Our friendly neighbourhood pole Tymon Radwański made a statement to the Guardian outlet one day. As a member of Warsaw’s city activist group (Miasto Jest Nasze), an organisation that set up the Warsaw smog alert identifies the pollution problem in Poland as “beyond any Western standard”. Despite conditions, Tymon has told the Guardian that the Polish government has done nothing to reduce car imports, promote renewable energy or even protect green areas. As of now, the alert is instructed to be only announced at 600% of the normal air quality and the ministry of environment refuses to change that level as “they would have to announce the alert too often” further exacerbating the need for change in air quality within the Polish border. Tymon, a father, describes the air quality in the place of his home as “very bad” due to the intensive construction of apartment buildings in areas without proper public transport forcing people into privately owned cars. “Recently as more groups join the demand for better air, the city hall pretends they care, but there is no real action.”
Marking itself as the biggest city in Poland, Warsaw experienced ‘Moderate’ air quality according to the US Air Quality Index when compared to the World Health Organization (WHO) recommended levels.

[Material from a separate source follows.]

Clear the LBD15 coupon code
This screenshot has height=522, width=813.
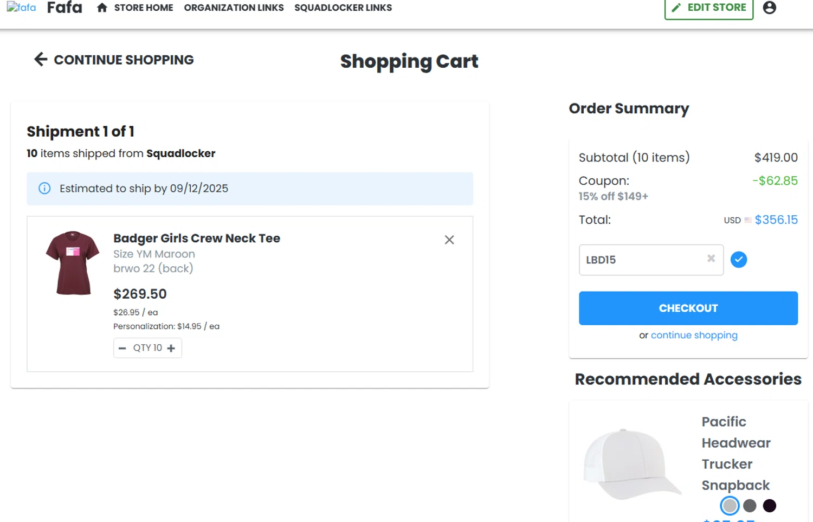click(711, 259)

A daily record kept by the AQI recorded extremely low to no levels of carbon monoxide in the past month. Higher levels of Ozone and Nitrous oxides were discovered with even higher levels of particle matter, poisonous and harmful to human health and life, throughout the days of March.
The city authorities had the ambition to make Warsaw the “Green Capital of Europe” back in 2015 with the motto “Million Trees for Warsaw”. However, they ended up with a million cars crossing the borders of the city every day without introducing new solutions aimed at changing the priorities of the transport policy of the Polish capital city. Transportation remains responsible for the most smog generated in the city.